BEGIN Record set
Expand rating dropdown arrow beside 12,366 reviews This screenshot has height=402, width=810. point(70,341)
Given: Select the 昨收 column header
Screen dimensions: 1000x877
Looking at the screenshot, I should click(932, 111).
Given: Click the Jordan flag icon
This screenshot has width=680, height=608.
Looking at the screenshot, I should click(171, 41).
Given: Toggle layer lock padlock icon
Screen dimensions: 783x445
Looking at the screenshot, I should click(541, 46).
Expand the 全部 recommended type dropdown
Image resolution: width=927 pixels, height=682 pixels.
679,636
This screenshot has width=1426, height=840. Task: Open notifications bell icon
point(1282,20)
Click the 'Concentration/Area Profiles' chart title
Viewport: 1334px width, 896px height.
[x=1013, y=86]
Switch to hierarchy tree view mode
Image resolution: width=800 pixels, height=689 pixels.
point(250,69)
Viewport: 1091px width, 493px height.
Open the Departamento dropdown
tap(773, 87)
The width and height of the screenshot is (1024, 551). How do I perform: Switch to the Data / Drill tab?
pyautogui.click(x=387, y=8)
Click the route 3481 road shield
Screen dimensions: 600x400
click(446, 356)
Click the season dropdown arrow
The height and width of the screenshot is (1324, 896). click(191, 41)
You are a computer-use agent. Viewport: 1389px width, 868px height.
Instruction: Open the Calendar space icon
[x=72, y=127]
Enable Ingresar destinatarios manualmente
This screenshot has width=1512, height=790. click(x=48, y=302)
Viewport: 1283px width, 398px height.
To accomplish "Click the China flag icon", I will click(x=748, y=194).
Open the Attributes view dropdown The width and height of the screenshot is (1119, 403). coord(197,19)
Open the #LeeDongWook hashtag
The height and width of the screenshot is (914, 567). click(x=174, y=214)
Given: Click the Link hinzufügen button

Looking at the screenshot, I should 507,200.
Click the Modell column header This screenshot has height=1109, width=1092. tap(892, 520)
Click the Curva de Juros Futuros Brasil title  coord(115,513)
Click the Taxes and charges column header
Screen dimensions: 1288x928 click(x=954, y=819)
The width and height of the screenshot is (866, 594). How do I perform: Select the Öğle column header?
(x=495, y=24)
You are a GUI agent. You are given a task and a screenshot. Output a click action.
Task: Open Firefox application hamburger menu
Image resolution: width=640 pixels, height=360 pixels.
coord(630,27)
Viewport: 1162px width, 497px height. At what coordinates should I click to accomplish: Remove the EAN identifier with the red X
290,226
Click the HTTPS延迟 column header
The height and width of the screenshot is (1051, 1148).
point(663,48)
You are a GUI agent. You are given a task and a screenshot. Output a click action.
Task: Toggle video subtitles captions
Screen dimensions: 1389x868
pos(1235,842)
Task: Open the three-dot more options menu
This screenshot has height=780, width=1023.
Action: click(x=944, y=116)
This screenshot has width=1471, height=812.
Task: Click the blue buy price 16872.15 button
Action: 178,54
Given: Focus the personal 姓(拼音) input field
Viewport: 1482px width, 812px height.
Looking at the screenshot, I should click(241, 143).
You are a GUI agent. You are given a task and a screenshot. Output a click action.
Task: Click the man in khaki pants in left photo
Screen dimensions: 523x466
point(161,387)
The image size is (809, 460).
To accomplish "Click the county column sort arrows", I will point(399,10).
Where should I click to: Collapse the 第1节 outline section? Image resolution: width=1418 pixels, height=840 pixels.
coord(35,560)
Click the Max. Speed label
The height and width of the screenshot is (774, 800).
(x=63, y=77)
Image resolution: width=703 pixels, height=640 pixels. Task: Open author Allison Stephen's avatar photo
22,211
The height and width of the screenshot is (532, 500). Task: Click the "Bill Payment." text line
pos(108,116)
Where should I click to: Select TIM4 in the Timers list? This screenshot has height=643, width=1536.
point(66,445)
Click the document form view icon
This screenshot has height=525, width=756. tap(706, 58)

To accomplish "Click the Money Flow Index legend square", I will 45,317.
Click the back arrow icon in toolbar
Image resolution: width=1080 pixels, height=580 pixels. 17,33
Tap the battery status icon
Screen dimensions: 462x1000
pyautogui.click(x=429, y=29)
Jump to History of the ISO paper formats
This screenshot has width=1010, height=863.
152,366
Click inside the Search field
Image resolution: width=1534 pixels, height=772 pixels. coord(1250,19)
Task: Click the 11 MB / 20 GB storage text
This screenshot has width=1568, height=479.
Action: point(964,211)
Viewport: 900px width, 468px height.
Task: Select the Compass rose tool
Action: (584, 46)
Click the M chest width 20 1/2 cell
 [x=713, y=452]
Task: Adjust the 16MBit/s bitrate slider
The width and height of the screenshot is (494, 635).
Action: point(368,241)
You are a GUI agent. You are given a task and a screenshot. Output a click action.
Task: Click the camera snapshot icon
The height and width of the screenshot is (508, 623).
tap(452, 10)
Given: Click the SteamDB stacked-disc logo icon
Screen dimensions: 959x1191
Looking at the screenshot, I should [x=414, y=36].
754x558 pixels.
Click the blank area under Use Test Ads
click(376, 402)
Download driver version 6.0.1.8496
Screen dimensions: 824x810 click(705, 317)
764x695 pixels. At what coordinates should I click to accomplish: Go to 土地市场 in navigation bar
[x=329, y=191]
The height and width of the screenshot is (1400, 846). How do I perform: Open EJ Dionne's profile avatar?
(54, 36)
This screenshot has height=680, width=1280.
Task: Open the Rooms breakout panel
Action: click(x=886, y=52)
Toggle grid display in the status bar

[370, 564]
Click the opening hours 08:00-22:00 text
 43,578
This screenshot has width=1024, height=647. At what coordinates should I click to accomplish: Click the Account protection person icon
END Record set
What the task asks: Reproduce the lines starting at the one containing "Jump to History of the ISO paper formats" and ending at the one containing "Image resolution: width=1534", with "Search field" swapped for "Search box" and nothing else altered.

The response:
Jump to History of the ISO paper formats
This screenshot has width=1010, height=863.
152,366
Click inside the Search box
Image resolution: width=1534 pixels, height=772 pixels. coord(1250,19)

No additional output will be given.